(Passage shown):

- Opening Delimiter -

The club was founded in 1877, made up mostly of members of the now-defunct Saxons. Its players were mostly mercantile middle-class; club secretary Rutherford was a wine importer based at the prestigious 34 Great Tower Street, playing captain Edwin Ellis came from a lace manufacturing family and ran the London sales operation, and the club itself was considered a City of London outfit.

The club's first match, against Woodgrange, included seven ex-Saxons players. The club played 21 matches in its first season, all against London clubs, winning 16 and losing one.

The club did not enter the FA Cup in this first season, but did so for the next three seasons; in 1879–80 the club reached the fourth round (which, that year, was made up of the last ten clubs), losing 1–0 to the Royal Engineers. The club was invited to play at Notts County in the aftermath of that match (possibly due to Ellis' family being Nottingham-based), and held the home side to a 3–3 draw, thanks mostly to the Friars' superior passing game. Ellis was an umpire in the semi-finals that season, nominated by the Old Etonians. In 1880–81 the club reached the same stage, this time a final 12, but lost the Old Etonians.

Despite a strong showing, the club ceased playing before the 1881–82 season. The last reference to the club is to one of its members acting as umpire in an FA Cup tie in November 1881. The club's players either left the game or joined other clubs; two played for Upton Park in 1881–82, one played for St Bartholomew's Hospital, two played for Hendon, and two for Mosquitoes - perhaps notably the last recorded match for the Friars was a 3–2 home defeat to Mosquitoes.

==Colours==

The club wore cerise and French grey halves.

==Ground==

The club played at the following home grounds:

Grey Friars grounds
| Year | Location | Facilities |
|---|---|---|
| 1877 | Forest Gate | Princess Alice pub |
| 1878 | Upton | Spotted Dog pub |
| 1879–81 | Dulwich | The Greyhound pub |

==Notable players==
- T.G. Stafford, who played in a trial match to determine the England side to face Scotland in the 1879 international.

- Closing Delimiter -

(Data below):
- Opening Delimiter -

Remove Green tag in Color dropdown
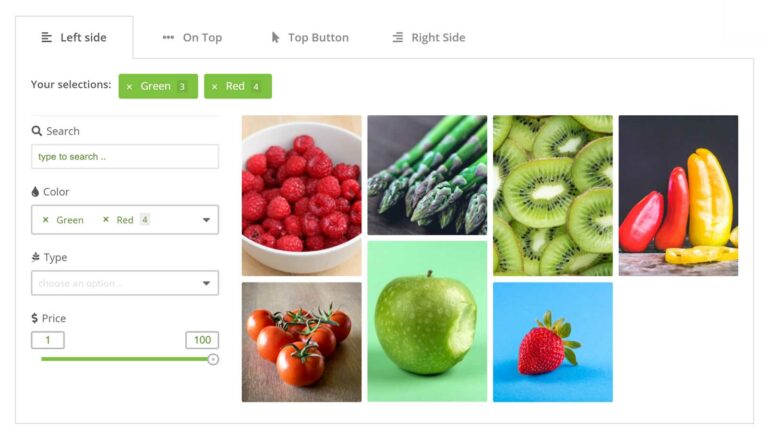 click(46, 220)
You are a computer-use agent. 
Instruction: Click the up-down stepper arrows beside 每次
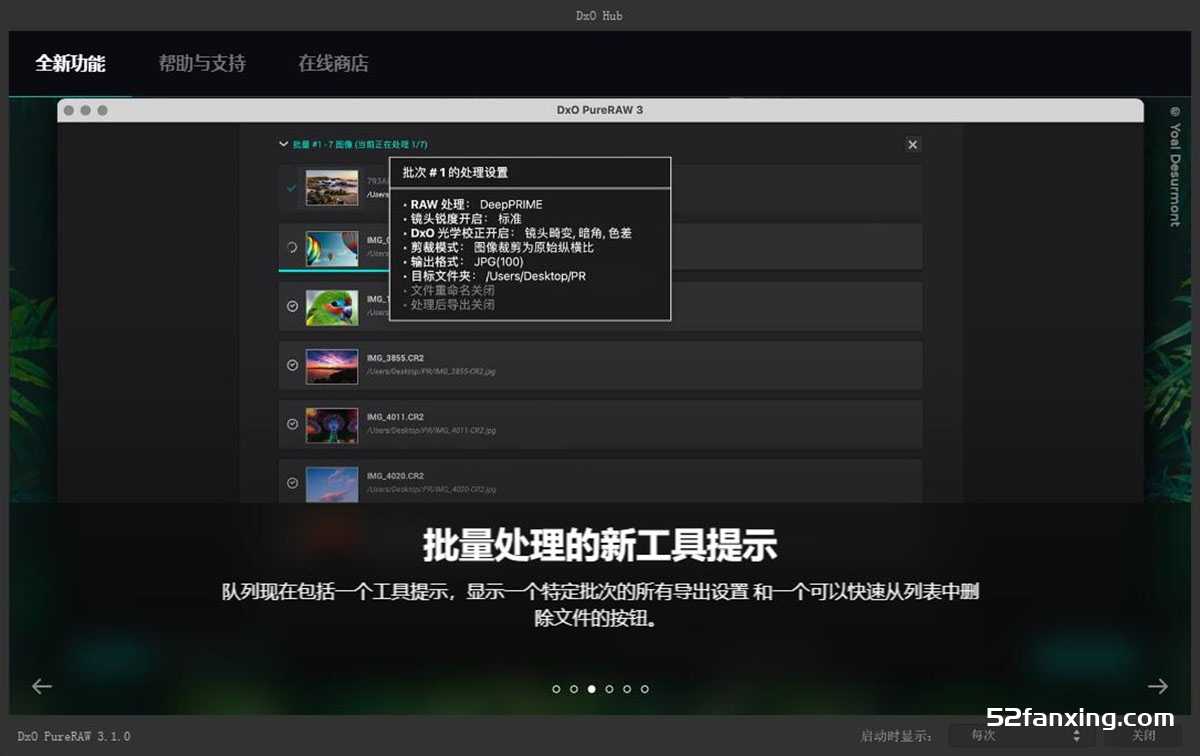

- Closing Delimiter -

(Aim of the exercise):
Answer these questions from the passage on the Grey Friars club:
(a) In what year was the club founded?
(b) What colors did the club wear?
(c) Where did the club play its home matches from 1879 to 1881, and what pub provided the facilities?
None of the data is needed here.

(Answer to the exercise):
(a) 1877
(b) Cerise and French grey halves
(c) Dulwich, with facilities at The Greyhound pub